Superoxide dismutase and leupeptin prevent delayed reperfusion injury in the rat small intestine during burn shock.

Delayed fluid resuscitation during burn shock is thought to compromise the integrity of gut mucosa and allow enteric bacteria to cross the luminal wall and infect other sterile organ systems. Superoxide dismutase, a free-oxygen radical scavenger; leupeptin, a protease inhibitor; and verapamil, a calcium channel blocker, were studied to evaluate their efficacy in maintaining cellular integrity in the gut of thermally burned rats whose fluid resuscitation had been delayed. Fifty male rats weighting 280 to 320 gm were given a full-thickness scald burn covering 50% total body surface area. Ten received early fluid resuscitation beginning half an hour after burn, and 40 received fluid resuscitation delayed by 6 hours. Those receiving delayed resuscitation were given superoxide dismutase (n = 10), leupeptin (n = 10), verapamil (n = 10), or a placebo of normal saline solution (n = 10) at the time of fluid resuscitation. Ileal mucosa samples were harvested, and adenosine triphosphate, diphosphate, and monophosphate were measured.
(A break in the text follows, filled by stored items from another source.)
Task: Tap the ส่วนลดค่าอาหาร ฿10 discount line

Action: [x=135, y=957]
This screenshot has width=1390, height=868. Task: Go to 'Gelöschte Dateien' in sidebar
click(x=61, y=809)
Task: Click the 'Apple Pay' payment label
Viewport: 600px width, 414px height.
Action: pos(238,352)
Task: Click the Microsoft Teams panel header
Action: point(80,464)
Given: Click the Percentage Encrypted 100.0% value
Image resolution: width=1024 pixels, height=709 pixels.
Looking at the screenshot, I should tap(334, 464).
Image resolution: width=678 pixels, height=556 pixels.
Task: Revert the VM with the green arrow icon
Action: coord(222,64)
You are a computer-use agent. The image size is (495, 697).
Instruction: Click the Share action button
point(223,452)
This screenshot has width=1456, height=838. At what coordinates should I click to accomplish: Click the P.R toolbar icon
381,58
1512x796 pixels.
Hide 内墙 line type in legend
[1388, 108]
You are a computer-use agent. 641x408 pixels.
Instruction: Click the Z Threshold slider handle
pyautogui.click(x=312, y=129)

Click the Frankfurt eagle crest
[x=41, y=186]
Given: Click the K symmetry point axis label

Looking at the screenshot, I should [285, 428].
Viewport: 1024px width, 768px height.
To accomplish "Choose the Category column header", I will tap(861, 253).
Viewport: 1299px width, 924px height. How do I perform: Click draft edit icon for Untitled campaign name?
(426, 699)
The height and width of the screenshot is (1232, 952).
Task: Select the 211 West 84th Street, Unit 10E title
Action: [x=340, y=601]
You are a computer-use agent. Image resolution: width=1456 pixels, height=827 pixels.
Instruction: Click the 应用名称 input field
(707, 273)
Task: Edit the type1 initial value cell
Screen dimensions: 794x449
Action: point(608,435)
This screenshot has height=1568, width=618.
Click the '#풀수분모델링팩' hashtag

Adenosine triphosphate, total nucleotides, and energy charge potential were significantly lower in the placebo group without therapy compared with those of the early resuscitation group. Superoxide dismutase and leupeptin therapy prevented this drop in cellular energy. Total water content was significantly increased in the placebo group compared with that of the early resuscitation group; superoxide dismutase was able to prevent this increase. Data indicate that intestinal reperfusion injury in burned rats can be effectively modulated with superoxide dismutase or leupeptin therapy.